Sci. Signal., 3 February 2009
Neurobiology Conducting Myelination
Annalisa M. VanHook
Science Signaling, AAAS, Washington, DC 20005, USA
The myelin sheaths that surround some vertebrate neurons and facilitate the transmission of fast action potentials are formed by neural crest–derived Schwann cells. In the mouse, neuregulin signaling through its receptor ErbB is required for Schwann cell development, as is the transcription factor Krox20, which coordinates expression of a subset of myelin proteins. Kao et al. observed that nuclear factor of activated T cells (NFAT) was active in the neural crest during Schwann cell development and investigated the role of the phosphatase calcineurin in this process. Calcineurin dephosphorylates NFATc molecules, which are sequestered in the cytoplasm until dephosphorylation allows them to enter the nucleus to act as transcription factors.
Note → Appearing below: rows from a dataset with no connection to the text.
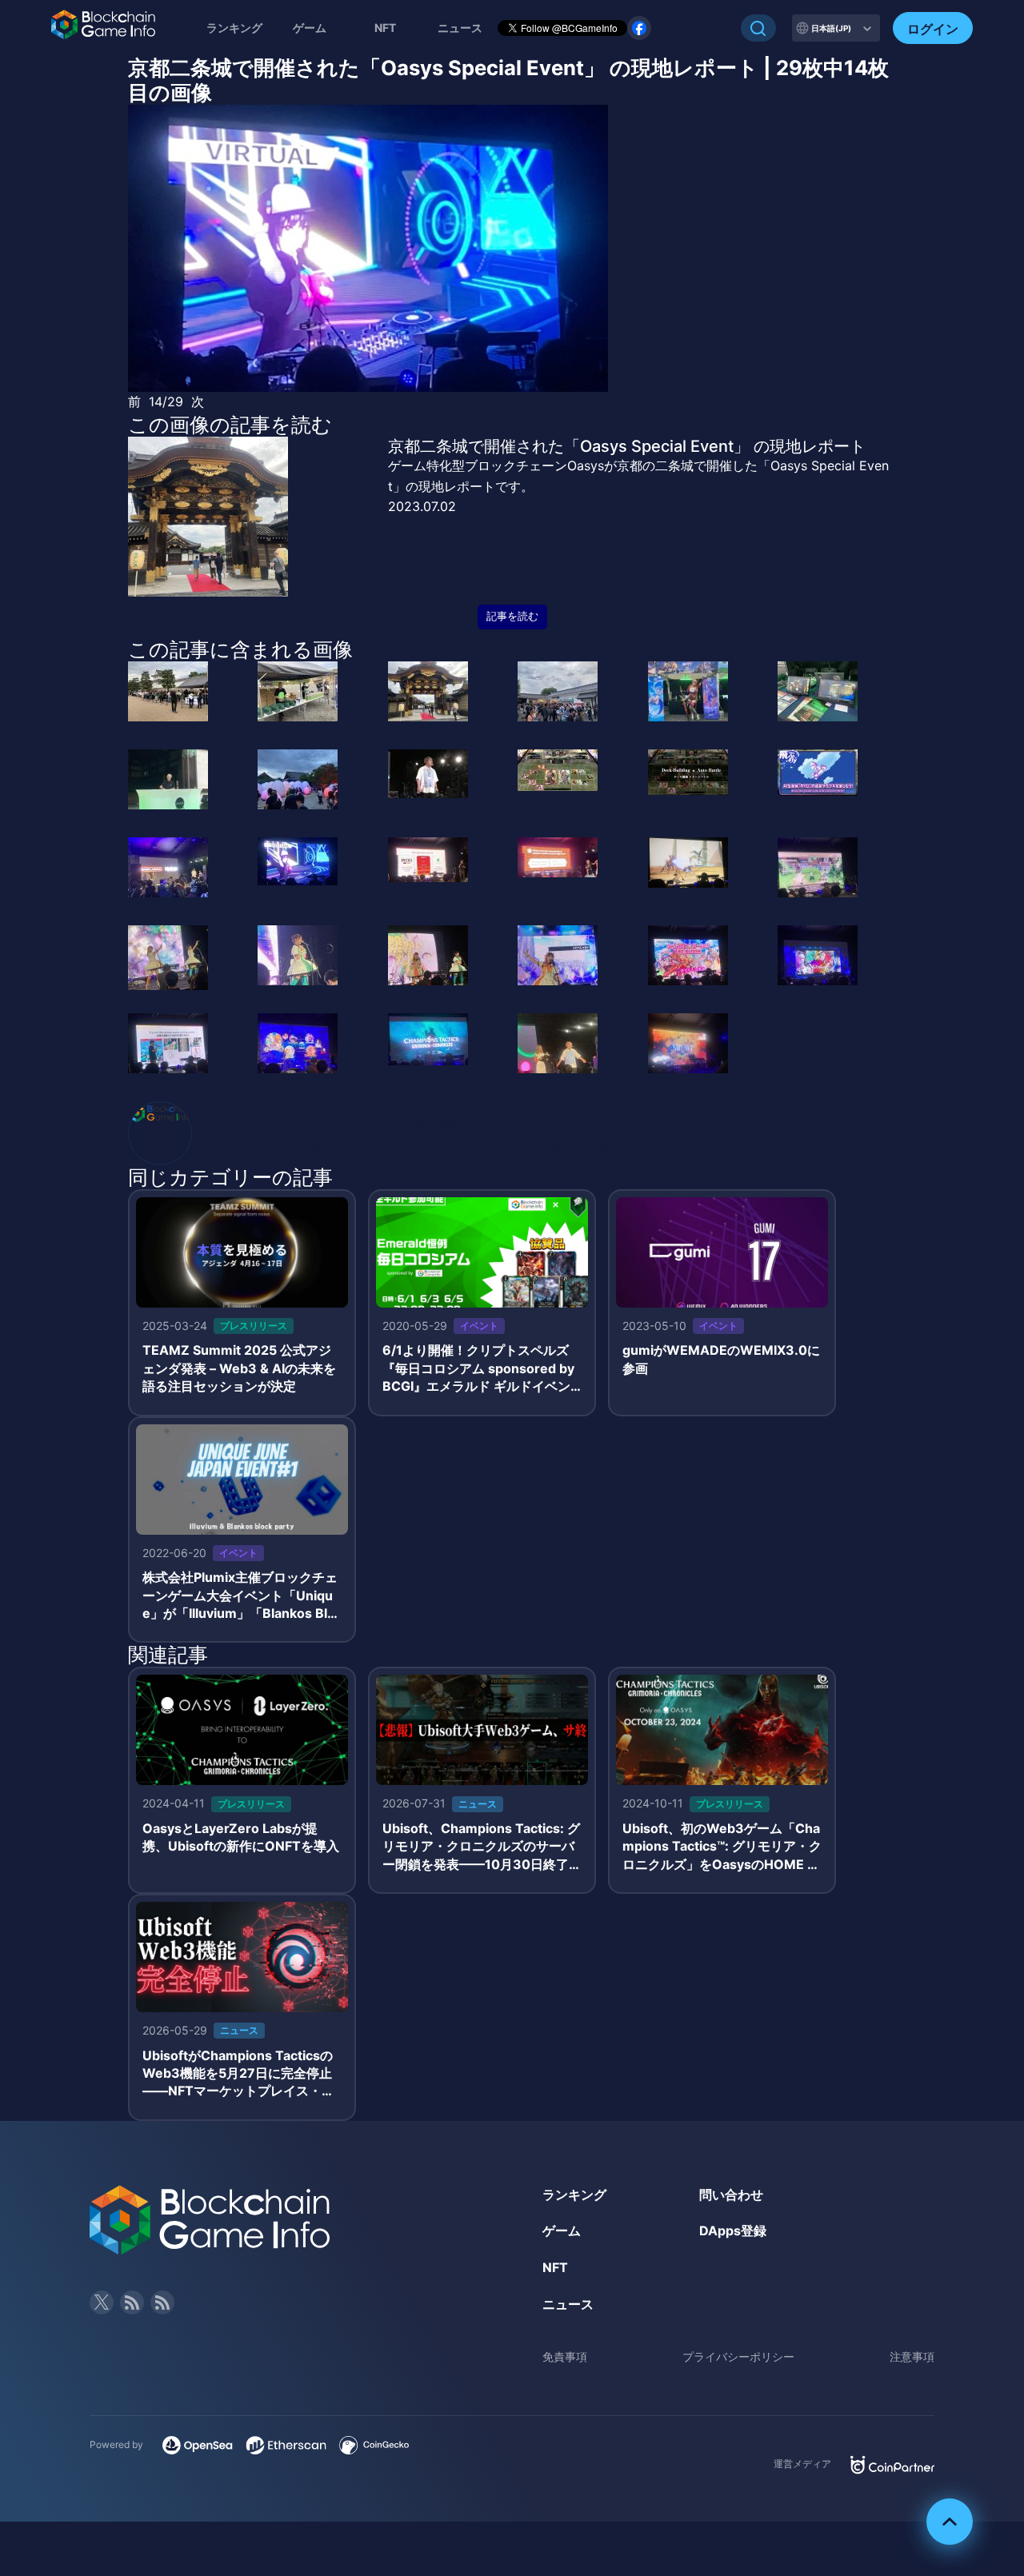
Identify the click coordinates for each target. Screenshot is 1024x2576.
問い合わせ (731, 2195)
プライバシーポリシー (738, 2356)
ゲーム (309, 27)
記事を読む (512, 616)
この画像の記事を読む (230, 425)
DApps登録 (732, 2231)
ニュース (568, 2304)
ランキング (234, 27)
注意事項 (912, 2356)
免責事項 (564, 2356)
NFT (385, 27)
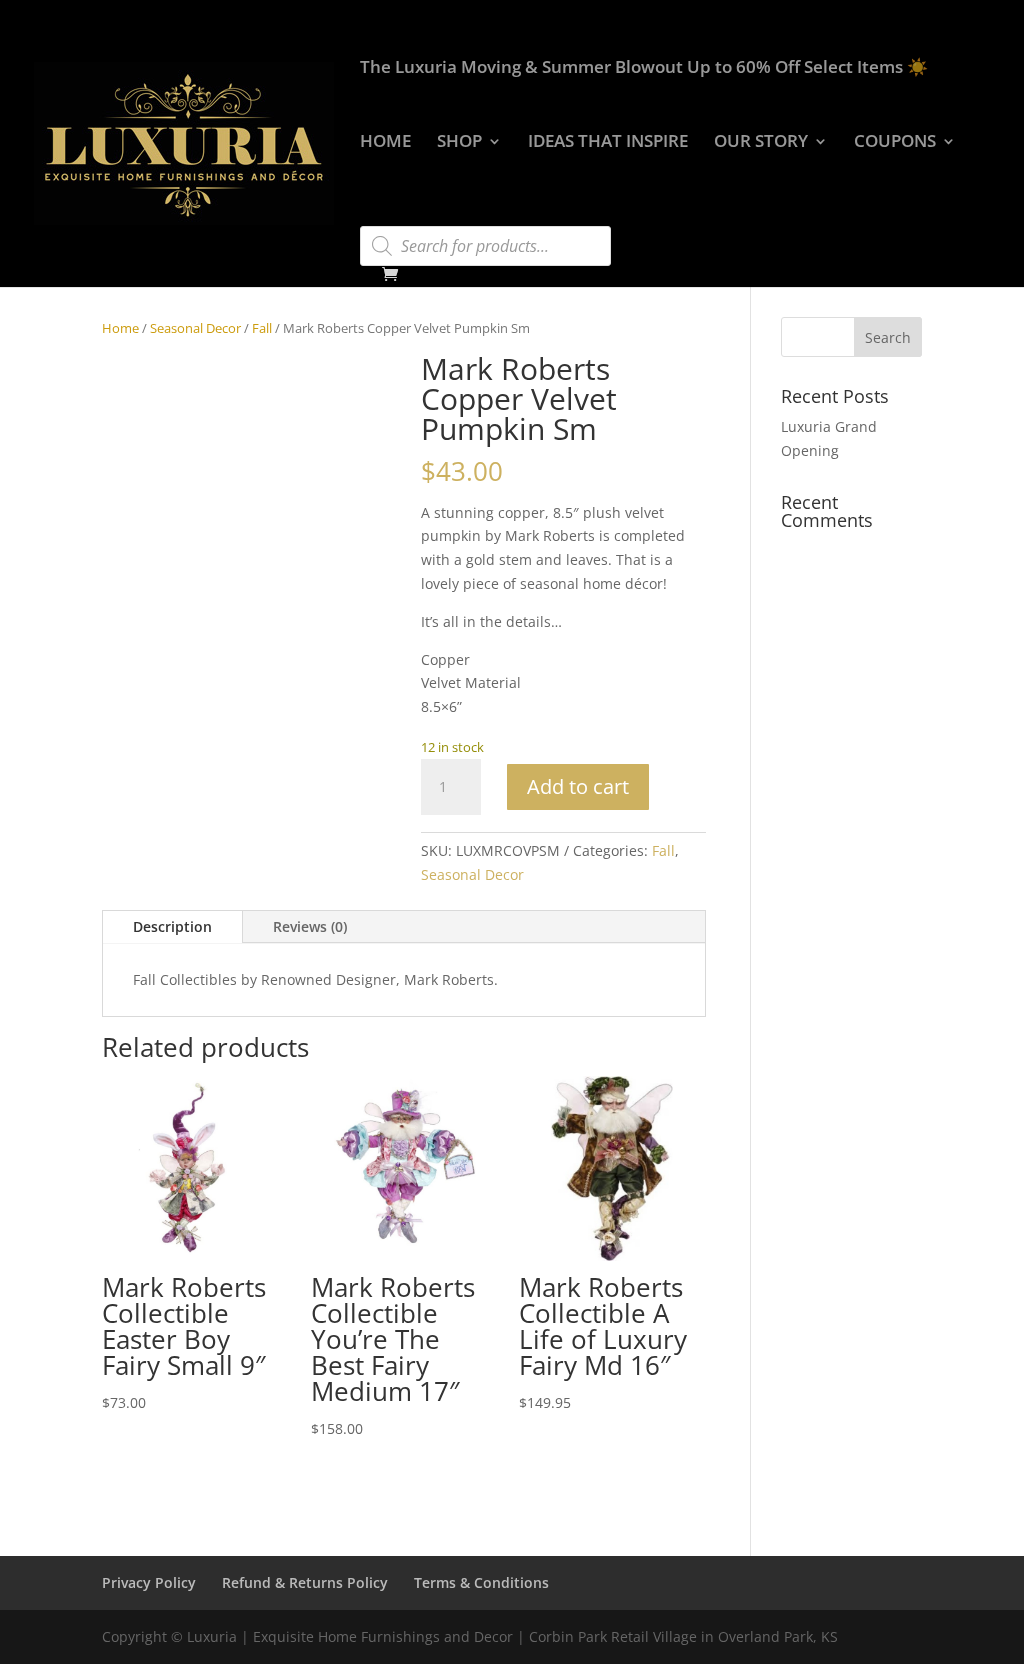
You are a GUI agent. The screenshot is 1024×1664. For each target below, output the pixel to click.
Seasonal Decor (195, 328)
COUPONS (895, 143)
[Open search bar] (370, 217)
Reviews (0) (310, 926)
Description (172, 926)
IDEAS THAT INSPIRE (608, 143)
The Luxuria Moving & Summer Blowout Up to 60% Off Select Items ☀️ (644, 69)
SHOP (459, 143)
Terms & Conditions (481, 1582)
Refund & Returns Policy (305, 1582)
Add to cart (578, 786)
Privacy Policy (149, 1582)
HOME (385, 143)
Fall (262, 328)
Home (120, 328)
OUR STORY (761, 143)
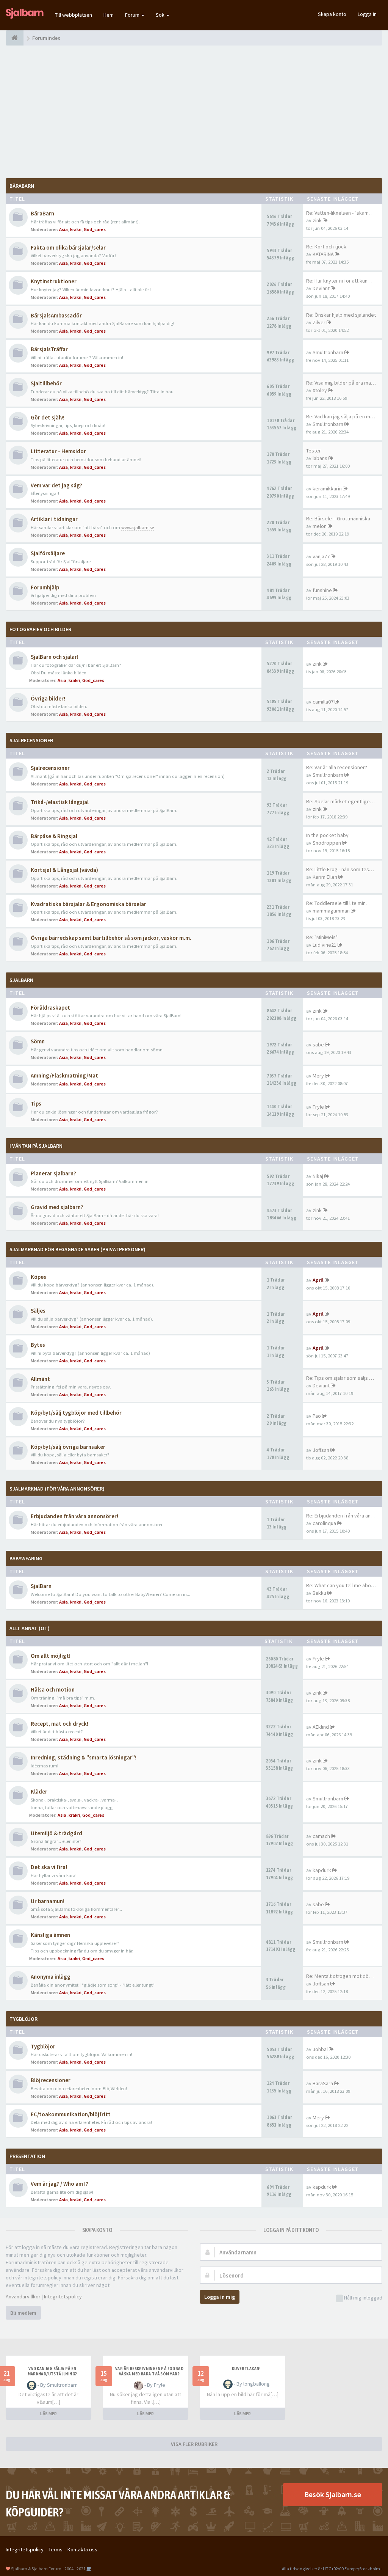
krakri (75, 229)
Abrogating calcineurin activity by deleting the gene encoding the calcineurin B1 subunit specifically from neural crest cells caused defects in Schwann cell development and myelination. In cultured dorsal root ganglia explants, neuregulin signaling through ErbB activated calcineurin, which, in turn, dephosphorylated NFATc3 and NFATc4. In the nucleus, NFATc4 and Sox10 formed stable complexes and bound to the promoter of Krox20. Calcineurin and NFAT therefore mediate neuregulin signaling to promote differentiation of Schwann cells.
S.-C. Kao, H. Wu, J. Xie, C.-P. Chang, J. A. Ranish, I. A. Graef, G. R. Crabtree, Calcineurin/NFAT signaling is required for neuregulin-regulated Schwann cell differentiation. Science 323, 651–654 (2009). [Abstract] [Full Text]
Citation: A. M. VanHook, Conducting Myelination. Sci. Signal. 2, ec40 (2009).